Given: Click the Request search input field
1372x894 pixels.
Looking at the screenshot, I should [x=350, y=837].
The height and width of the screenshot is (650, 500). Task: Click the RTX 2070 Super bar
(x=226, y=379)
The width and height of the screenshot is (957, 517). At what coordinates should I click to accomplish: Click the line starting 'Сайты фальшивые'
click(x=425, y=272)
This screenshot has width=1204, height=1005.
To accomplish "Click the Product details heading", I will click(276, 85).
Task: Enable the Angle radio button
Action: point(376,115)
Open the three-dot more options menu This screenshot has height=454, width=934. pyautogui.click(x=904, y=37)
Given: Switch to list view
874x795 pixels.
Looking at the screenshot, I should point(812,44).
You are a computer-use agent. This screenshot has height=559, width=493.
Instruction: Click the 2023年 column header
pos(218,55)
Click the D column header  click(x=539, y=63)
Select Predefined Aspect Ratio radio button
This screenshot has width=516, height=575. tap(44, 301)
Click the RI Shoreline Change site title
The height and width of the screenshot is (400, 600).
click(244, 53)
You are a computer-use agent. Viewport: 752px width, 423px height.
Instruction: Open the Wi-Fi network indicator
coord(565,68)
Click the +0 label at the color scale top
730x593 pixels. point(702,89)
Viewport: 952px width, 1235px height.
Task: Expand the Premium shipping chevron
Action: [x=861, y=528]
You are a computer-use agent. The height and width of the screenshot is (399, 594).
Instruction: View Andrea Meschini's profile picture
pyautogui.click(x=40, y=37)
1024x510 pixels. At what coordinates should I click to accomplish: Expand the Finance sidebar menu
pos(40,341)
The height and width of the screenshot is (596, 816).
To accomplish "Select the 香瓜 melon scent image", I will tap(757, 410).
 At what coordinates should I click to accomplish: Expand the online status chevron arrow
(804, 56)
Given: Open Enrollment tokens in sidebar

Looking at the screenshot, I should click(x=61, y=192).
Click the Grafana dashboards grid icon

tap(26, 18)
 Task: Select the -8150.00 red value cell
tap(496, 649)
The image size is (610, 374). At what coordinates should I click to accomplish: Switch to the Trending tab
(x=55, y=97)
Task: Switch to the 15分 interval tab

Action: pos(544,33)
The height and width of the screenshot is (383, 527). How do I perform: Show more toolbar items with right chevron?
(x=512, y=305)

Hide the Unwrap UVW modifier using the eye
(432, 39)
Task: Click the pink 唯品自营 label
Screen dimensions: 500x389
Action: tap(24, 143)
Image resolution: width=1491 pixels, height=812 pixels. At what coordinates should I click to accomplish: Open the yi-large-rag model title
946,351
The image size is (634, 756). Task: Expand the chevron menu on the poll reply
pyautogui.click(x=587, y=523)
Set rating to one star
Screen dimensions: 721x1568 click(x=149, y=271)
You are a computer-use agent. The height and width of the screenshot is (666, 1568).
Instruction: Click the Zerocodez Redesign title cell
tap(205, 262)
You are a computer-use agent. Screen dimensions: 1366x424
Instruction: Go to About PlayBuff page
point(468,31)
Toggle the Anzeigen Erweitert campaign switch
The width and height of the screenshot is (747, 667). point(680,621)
::::::::::
» **Task details**: Edit all of the lines above, changing every "computer-use agent" to "screen automation assistant". Leave everything else as it is.

» **Output for this exercise**:
Given: Click the Request search input field
1372x894 pixels.
Looking at the screenshot, I should [x=350, y=837].
The height and width of the screenshot is (650, 500). Task: Click the RTX 2070 Super bar
(x=226, y=379)
The width and height of the screenshot is (957, 517). At what coordinates should I click to accomplish: Click the line starting 'Сайты фальшивые'
click(x=425, y=272)
This screenshot has width=1204, height=1005.
To accomplish "Click the Product details heading", I will click(276, 85).
Task: Enable the Angle radio button
Action: point(376,115)
Open the three-dot more options menu This screenshot has height=454, width=934. pyautogui.click(x=904, y=37)
Given: Switch to list view
874x795 pixels.
Looking at the screenshot, I should point(812,44).
You are a screen automation assistant. This screenshot has height=559, width=493.
Instruction: Click the 2023年 column header
pos(218,55)
Click the D column header  click(x=539, y=63)
Select Predefined Aspect Ratio radio button
This screenshot has width=516, height=575. tap(44, 301)
Click the RI Shoreline Change site title
The height and width of the screenshot is (400, 600).
click(244, 53)
You are a screen automation assistant. Viewport: 752px width, 423px height.
Instruction: Open the Wi-Fi network indicator
coord(565,68)
Click the +0 label at the color scale top
730x593 pixels. point(702,89)
Viewport: 952px width, 1235px height.
Task: Expand the Premium shipping chevron
Action: [x=861, y=528]
You are a screen automation assistant. The height and width of the screenshot is (399, 594).
Instruction: View Andrea Meschini's profile picture
pyautogui.click(x=40, y=37)
1024x510 pixels. At what coordinates should I click to accomplish: Expand the Finance sidebar menu
pos(40,341)
The height and width of the screenshot is (596, 816).
To accomplish "Select the 香瓜 melon scent image", I will tap(757, 410).
 At what coordinates should I click to accomplish: Expand the online status chevron arrow
(804, 56)
Given: Open Enrollment tokens in sidebar

Looking at the screenshot, I should click(x=61, y=192).
Click the Grafana dashboards grid icon

tap(26, 18)
 Task: Select the -8150.00 red value cell
tap(496, 649)
The image size is (610, 374). At what coordinates should I click to accomplish: Switch to the Trending tab
(x=55, y=97)
Task: Switch to the 15分 interval tab

Action: pos(544,33)
The height and width of the screenshot is (383, 527). How do I perform: Show more toolbar items with right chevron?
(x=512, y=305)

Hide the Unwrap UVW modifier using the eye
(432, 39)
Task: Click the pink 唯品自营 label
Screen dimensions: 500x389
Action: tap(24, 143)
Image resolution: width=1491 pixels, height=812 pixels. At what coordinates should I click to accomplish: Open the yi-large-rag model title
946,351
The image size is (634, 756). Task: Expand the chevron menu on the poll reply
pyautogui.click(x=587, y=523)
Set rating to one star
Screen dimensions: 721x1568 click(x=149, y=271)
You are a screen automation assistant. The height and width of the screenshot is (666, 1568).
Instruction: Click the Zerocodez Redesign title cell
tap(205, 262)
You are a screen automation assistant. Screen dimensions: 1366x424
Instruction: Go to About PlayBuff page
point(468,31)
Toggle the Anzeigen Erweitert campaign switch
The width and height of the screenshot is (747, 667). point(680,621)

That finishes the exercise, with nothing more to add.